Cette assemblée, formée d’êtres humains répondant à un dessein organique et surnaturel, constitue un aspect de l’Eglise qui nous fait découvrir que les hommes qui ont la chance d’y appartenir, y trouvent leur propre destin, leur raison d’être, une invitation qui leur confère une valeur pour une mission et les rend conscients d’un devoir et d’une espérance, conscience souvent absente chez ceux qui n’ont pas reçu l’appel mystérieux.

67
« Personne ne nous a appelés »





En effet, l’homme, par lui-même, n’a pas une connaissance claire de sa propre raison de vivre. Plus il réfléchit, plus les doutes l’assaillent et il devient la victime de la tentation aristocratique du scepticisme (à quoi bon vivre ?) ou de la tentation empirique du pragmatisme (agir pour agir, mais pourquoi ?) ou encore de la tentation plus grave de l’hédonisme (jouir de la vie : carpe diem !). C’est, là, une angoisse qui croît avec la culture et la civilisation : le sens du non-sens, de l’inutilité de la vie. C’est la raison du pessimisme qui se dégage de la littérature ; voilà pourquoi l’homme semble voué au désespoir : « Personne ne nous a appelés ». Rappelons la parabole évangélique des désoeuvrés, engagés à travailler dans la Vigne du « père de famille » (
Mt 20).

Quelque chose à faire





L’Eglise, au contraire, est le fruit de l’engagement à un travail adéquat et exaltant qui donne un but et du mérite à la vie, le « Royaume des Cieux ». Par cela même, l’Eglise est la Mère des vocations, disons le bureau de placement pour les hommes à la recherche d’une raison de vivre, d’aimer, de travailler, de souffrir, de mourir. Rien, ni personne n’est désoeuvré ou inutile dans l’Eglise : le néant, la fatigue vaine, le désespoir et la crainte n’existent pas. Et bien souvent, grâce à la vocation chrétienne les existences les plus malheureuses — les petits, les pauvres, les souffrants — deviennent les plus dignes et les plus précieuses. L’Eglise offre à chacun de nous « quelque chose à faire », ce quelque chose qui confère sens, valeur, dignité et espoir à la vie humaine. Chacun est appelé, chacun est mis en valeur pour la vie présente si celle-ci l’est pour la vie future. Quelle richesse d’idéaux et d’énergie est ainsi répandue dans le monde !

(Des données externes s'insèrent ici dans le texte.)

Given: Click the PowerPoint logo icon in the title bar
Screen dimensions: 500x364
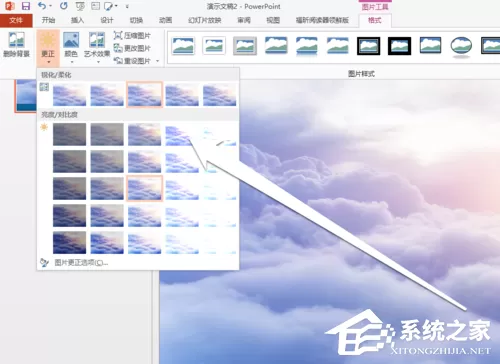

Nous qui essayons de voir l’aspect positif de l’Eglise, son visage éclairé par le soleil divin, nous devons donc lui accorder une grande importance puisqu’elle représente l’appel, l’invitation authentique au Royaume de Dieu; c’est Elle, l’Eglise, qui nous transmet la Parole de Dieu, qui la protège, l’enseigne et l’interprète avec une jalouse objectivité ; c’est Elle qui incite à écouter et à approfondir cette Parole qui, pour nous tous, doit être l’écho de la vocation à suivre le Christ et qui, pour certains, devient un charisme, ce don de l’Esprit qui réclame en réponse le don de celui qui écoute. C’est l’Eglise qui commande cette vocation intime et qui décide si elle peut en tirer un ministère ou une oblation pour l’édification communautaire.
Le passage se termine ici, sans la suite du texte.